Entries provided:
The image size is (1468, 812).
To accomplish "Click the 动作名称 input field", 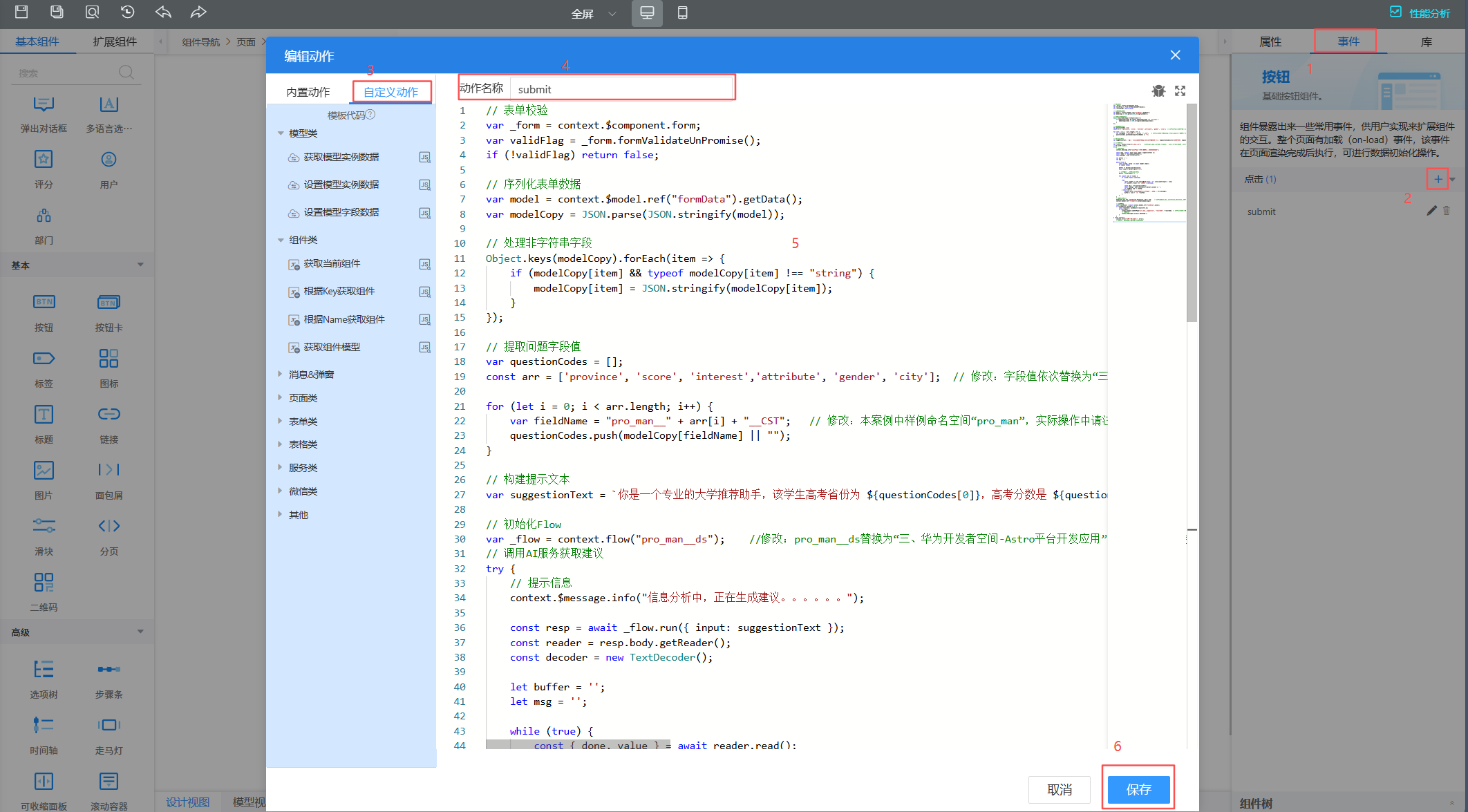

---

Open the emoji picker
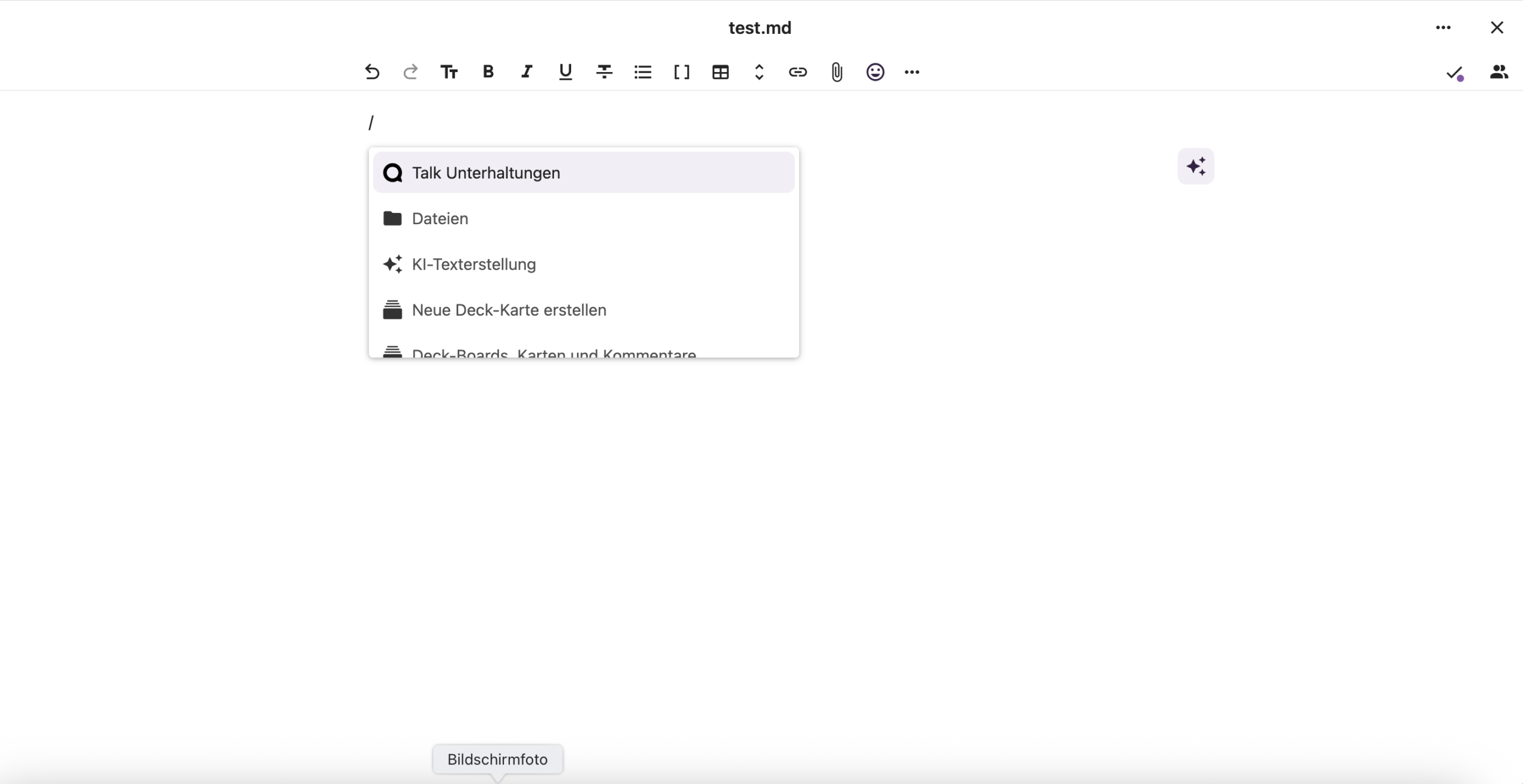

==

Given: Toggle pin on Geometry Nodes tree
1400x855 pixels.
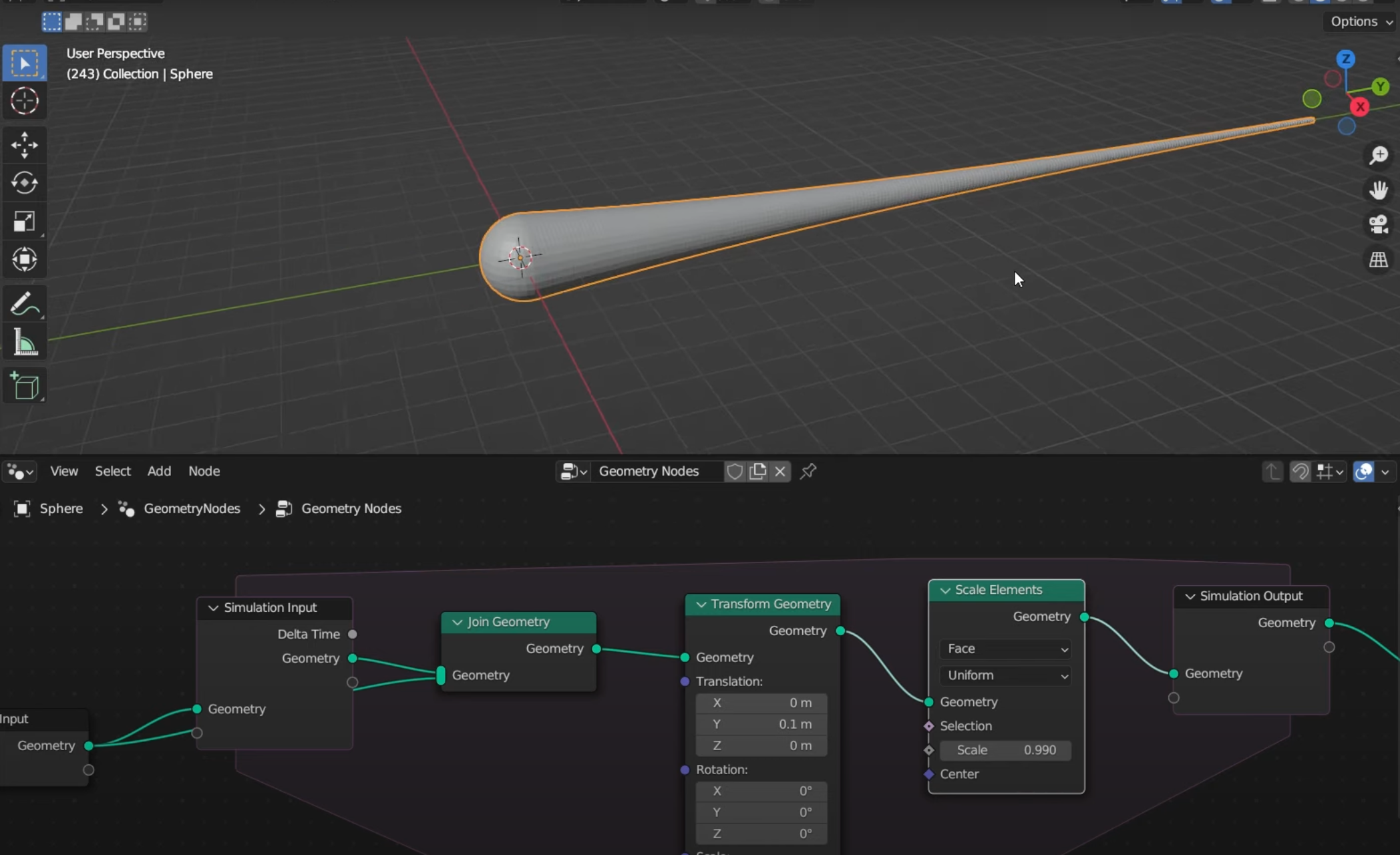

Prompt:
Taking the listing above as the source, transcribe only the lines starting at the line with "Given: Toggle pin on Geometry Nodes tree" and going through the line with "1400x855 pixels.", unaltered and with both ends included.

Task output:
Given: Toggle pin on Geometry Nodes tree
1400x855 pixels.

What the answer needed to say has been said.